WORK TO COMPLETE
Output range, inclusive: from the line containing "Click the lock icon next to Provozovny count" to the line containing "Task: Tap the News red notification badge". Restate those lines from the data below word for word and only those.

PROVIDED DATA
+===+

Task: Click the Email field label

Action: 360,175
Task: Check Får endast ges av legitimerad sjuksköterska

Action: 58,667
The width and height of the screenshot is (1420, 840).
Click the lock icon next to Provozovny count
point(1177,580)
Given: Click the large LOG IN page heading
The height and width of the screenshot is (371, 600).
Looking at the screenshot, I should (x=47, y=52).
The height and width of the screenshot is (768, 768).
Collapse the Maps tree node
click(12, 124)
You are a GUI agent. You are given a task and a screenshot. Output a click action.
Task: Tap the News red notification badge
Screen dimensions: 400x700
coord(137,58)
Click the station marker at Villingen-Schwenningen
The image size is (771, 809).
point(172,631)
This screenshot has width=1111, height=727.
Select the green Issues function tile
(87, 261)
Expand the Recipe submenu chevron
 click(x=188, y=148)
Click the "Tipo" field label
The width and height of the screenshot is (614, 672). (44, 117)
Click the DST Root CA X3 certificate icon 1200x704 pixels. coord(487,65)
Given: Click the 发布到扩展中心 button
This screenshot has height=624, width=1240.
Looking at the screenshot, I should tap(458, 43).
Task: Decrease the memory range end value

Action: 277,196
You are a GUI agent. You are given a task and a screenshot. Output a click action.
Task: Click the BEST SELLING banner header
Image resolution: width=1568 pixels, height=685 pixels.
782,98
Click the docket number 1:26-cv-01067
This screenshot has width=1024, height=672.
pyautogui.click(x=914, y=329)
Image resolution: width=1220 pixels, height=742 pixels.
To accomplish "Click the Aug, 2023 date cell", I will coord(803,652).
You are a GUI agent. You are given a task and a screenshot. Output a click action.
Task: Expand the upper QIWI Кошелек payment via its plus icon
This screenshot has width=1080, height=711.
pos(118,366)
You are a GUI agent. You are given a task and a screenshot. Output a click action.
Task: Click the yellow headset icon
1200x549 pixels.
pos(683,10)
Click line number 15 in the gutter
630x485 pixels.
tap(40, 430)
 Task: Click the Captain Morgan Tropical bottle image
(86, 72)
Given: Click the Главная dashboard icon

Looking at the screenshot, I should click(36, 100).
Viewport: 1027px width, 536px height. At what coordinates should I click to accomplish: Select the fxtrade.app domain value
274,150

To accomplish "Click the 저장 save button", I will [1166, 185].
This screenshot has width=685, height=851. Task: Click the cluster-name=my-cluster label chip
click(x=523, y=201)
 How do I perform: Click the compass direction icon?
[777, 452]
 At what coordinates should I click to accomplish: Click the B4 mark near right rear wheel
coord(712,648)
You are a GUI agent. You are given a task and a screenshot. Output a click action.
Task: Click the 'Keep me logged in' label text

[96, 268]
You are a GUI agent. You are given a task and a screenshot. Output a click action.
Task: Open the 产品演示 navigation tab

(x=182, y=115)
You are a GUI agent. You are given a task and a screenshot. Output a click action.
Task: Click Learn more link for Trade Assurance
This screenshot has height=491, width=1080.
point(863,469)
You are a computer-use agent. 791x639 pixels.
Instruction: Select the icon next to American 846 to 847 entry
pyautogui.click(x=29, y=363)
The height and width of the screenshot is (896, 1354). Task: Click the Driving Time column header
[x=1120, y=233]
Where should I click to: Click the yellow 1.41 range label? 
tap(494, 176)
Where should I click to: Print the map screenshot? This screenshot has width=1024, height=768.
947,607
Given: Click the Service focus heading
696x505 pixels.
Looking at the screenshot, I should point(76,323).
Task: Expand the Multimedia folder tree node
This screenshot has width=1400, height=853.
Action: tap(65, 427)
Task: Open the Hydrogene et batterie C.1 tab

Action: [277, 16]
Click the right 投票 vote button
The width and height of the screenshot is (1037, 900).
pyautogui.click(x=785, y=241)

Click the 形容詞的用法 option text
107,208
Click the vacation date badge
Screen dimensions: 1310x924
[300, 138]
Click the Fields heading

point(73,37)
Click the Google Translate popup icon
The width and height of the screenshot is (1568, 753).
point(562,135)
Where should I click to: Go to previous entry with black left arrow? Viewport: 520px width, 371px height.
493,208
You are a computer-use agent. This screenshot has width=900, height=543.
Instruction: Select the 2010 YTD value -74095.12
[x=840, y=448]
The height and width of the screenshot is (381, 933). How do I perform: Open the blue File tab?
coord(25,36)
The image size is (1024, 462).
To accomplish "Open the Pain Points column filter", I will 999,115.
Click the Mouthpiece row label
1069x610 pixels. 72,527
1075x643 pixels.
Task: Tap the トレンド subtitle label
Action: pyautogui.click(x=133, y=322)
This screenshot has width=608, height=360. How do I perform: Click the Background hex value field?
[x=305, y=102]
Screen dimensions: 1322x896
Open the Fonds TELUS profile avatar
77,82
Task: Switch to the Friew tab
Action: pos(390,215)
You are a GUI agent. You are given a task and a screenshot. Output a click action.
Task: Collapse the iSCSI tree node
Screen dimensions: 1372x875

+===+

SOLUTION FOR THIS TASK
Click the lock icon next to Provozovny count
point(1177,580)
Given: Click the large LOG IN page heading
The height and width of the screenshot is (371, 600).
Looking at the screenshot, I should (x=47, y=52).
The height and width of the screenshot is (768, 768).
Collapse the Maps tree node
click(12, 124)
You are a GUI agent. You are given a task and a screenshot. Output a click action.
Task: Tap the News red notification badge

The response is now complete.